By a singular contrast, the royalists in the two councils appealed to republican principles, to the liberty of the press, to the liberty of suffrages, to every liberty, in short, and particularly to the liberty of subverting the Directory. The popular party, on the contrary, grounded itself always on circumstances and defended the revolutionary measures which served as a momentary security to the government. The republicans found themselves constrained to disavow their own principles because they were turned against themselves; and the royalists borrowed the weapons of the republicans to attack the republic. This strange combination of arms exchanged in the combat has been exhibited in other circumstances. Every minority invokes justice, and justice is liberty. A party can be judged of only by the doctrine which it professes when it is the strongest.

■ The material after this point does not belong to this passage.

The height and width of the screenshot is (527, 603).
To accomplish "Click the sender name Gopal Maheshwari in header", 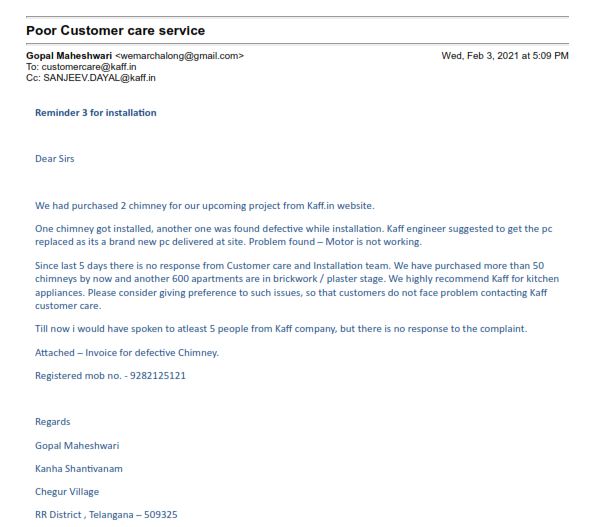I will (x=69, y=56).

Nevertheless, when the Directory took the fatal resolution of sending the grenadiers to seize the legislators in their seats, it had no longer need of the mischief which it resolved to do. The change of ministry, and the addresses of the armies, were sufficient to restrain the royalists; and the Directory ruined itself by pushing its triumph too far. For it was so contrary to the spirit of a republic to employ the soldiery against the representatives of the people that the state could not fail to be destroyed in the very attempt to save it by such means. On the evening of the fatal day everyone knew that a great blow was on the point of being struck; for in France men conspire in the public streets, or rather they do not conspire, but excite one another, so that he who can listen to what is said will know beforehand what is about to be done.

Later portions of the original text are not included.